Problem to work on:
Please repeat, unchanged, the lines at the top of the listing below, ending with the one that has "Image resolution: width=1531".

Data section:
== Segment start ==
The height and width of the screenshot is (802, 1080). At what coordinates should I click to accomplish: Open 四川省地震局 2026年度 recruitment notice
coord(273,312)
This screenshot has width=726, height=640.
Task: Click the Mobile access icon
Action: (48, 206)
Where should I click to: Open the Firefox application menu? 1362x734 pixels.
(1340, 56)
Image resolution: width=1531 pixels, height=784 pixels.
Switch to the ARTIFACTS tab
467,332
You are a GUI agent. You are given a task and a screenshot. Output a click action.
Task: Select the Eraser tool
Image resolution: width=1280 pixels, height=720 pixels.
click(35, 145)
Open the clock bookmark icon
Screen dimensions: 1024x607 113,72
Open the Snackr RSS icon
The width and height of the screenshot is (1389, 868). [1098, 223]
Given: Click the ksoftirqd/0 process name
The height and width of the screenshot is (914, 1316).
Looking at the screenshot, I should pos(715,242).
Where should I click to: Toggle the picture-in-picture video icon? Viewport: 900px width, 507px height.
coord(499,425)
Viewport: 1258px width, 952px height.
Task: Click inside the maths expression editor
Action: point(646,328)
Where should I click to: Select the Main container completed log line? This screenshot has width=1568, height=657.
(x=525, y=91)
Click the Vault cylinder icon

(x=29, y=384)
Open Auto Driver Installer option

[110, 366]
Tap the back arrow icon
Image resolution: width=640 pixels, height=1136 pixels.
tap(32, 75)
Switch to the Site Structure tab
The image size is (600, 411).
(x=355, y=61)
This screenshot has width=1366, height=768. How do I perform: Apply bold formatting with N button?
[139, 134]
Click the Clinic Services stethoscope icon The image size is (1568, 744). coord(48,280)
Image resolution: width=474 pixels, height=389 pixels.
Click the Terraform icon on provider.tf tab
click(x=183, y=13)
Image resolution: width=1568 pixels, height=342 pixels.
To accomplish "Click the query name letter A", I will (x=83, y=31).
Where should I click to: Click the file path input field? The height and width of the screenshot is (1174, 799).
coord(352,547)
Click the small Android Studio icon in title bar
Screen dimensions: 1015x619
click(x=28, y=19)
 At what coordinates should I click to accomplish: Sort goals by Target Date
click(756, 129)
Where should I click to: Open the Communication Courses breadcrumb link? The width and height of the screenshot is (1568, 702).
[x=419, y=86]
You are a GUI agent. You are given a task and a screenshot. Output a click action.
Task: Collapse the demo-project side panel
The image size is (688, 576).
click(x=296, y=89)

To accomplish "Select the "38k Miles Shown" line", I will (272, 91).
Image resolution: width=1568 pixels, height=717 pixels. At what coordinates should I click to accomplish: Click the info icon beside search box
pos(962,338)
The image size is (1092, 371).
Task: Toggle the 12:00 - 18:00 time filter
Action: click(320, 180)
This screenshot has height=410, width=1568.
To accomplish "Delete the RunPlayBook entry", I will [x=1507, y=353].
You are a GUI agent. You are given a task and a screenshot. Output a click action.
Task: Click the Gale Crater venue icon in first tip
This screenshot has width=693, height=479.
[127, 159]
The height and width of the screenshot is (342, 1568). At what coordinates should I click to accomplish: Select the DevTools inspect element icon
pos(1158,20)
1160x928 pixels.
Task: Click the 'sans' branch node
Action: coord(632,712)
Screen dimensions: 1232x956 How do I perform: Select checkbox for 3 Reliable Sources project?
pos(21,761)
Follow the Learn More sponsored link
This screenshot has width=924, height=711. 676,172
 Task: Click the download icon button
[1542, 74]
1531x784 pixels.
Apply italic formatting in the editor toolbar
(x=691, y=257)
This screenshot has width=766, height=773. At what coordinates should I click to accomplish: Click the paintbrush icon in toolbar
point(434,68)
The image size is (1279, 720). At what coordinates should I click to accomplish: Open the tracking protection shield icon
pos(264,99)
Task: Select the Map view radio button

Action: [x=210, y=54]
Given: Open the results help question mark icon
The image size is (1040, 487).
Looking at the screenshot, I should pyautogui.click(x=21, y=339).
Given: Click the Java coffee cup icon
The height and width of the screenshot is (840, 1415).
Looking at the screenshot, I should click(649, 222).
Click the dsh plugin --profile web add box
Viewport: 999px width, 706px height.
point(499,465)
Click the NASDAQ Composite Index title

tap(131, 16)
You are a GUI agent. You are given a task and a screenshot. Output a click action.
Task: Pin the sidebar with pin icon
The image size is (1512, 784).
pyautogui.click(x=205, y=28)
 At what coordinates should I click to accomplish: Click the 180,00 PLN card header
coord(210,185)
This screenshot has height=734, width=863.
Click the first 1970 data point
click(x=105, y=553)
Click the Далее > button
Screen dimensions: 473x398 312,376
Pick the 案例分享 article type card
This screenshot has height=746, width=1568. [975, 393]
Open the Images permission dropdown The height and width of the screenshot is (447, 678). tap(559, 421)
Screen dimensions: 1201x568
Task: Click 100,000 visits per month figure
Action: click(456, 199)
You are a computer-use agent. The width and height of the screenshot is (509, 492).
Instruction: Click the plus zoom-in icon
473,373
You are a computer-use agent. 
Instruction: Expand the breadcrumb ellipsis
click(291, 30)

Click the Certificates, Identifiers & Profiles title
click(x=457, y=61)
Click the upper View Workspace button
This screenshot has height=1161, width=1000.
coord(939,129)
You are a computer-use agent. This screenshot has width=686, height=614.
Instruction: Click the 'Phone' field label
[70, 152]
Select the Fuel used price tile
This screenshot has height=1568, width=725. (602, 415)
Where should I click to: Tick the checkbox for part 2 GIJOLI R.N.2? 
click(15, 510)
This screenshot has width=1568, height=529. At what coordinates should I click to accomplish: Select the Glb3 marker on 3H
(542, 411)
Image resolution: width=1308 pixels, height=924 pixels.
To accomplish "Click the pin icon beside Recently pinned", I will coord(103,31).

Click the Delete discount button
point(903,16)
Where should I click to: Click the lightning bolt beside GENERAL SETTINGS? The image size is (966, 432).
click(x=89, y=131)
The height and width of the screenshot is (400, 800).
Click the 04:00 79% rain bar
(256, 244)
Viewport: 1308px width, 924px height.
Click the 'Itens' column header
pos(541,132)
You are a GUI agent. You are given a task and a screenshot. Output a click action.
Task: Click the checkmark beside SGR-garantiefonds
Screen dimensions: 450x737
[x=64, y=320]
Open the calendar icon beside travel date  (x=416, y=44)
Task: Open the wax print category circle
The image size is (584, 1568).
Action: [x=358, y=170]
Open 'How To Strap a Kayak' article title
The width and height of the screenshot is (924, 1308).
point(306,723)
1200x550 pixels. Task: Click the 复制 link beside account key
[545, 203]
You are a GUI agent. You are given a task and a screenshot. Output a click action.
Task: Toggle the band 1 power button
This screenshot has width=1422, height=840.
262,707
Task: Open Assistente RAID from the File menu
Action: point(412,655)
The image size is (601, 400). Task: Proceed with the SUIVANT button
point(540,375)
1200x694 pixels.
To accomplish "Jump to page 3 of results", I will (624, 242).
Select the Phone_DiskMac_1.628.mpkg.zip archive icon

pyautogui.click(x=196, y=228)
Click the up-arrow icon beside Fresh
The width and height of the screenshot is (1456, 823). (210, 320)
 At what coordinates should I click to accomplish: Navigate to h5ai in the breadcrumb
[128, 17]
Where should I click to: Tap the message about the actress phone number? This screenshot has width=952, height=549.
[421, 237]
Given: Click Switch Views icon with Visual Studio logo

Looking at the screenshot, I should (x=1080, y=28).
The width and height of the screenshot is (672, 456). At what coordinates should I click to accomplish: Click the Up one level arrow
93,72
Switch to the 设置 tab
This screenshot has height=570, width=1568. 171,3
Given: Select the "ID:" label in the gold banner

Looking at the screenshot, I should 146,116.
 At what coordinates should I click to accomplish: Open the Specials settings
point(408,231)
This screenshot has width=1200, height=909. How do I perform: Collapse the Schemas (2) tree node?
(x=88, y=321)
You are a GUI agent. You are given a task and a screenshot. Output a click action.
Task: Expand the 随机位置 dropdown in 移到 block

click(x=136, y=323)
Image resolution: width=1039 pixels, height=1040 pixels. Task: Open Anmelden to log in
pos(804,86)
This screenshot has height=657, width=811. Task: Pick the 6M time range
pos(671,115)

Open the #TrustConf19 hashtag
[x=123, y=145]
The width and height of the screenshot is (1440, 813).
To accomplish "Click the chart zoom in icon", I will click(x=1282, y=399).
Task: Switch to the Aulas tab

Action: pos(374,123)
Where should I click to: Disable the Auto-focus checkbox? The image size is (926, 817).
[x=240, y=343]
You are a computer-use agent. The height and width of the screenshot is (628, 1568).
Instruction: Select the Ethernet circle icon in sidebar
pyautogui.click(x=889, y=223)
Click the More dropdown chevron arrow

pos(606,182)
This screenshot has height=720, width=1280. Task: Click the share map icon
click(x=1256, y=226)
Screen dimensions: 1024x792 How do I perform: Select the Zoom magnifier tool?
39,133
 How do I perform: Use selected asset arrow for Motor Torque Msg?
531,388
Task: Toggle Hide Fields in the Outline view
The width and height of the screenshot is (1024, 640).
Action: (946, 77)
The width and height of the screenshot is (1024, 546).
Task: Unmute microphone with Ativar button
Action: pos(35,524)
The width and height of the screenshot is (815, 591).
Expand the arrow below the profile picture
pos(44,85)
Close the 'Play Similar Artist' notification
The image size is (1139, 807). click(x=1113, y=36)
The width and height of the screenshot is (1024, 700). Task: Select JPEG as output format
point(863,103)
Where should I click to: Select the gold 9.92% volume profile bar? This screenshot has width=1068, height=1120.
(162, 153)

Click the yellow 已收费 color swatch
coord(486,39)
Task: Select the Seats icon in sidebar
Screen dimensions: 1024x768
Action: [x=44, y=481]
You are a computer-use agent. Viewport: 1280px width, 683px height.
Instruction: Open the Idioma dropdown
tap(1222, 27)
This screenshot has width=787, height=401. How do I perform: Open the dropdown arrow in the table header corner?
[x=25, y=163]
== Segment end ==
Your response:
The height and width of the screenshot is (802, 1080). At what coordinates should I click to accomplish: Open 四川省地震局 2026年度 recruitment notice
coord(273,312)
This screenshot has width=726, height=640.
Task: Click the Mobile access icon
Action: (48, 206)
Where should I click to: Open the Firefox application menu? 1362x734 pixels.
(1340, 56)
Image resolution: width=1531 pixels, height=784 pixels.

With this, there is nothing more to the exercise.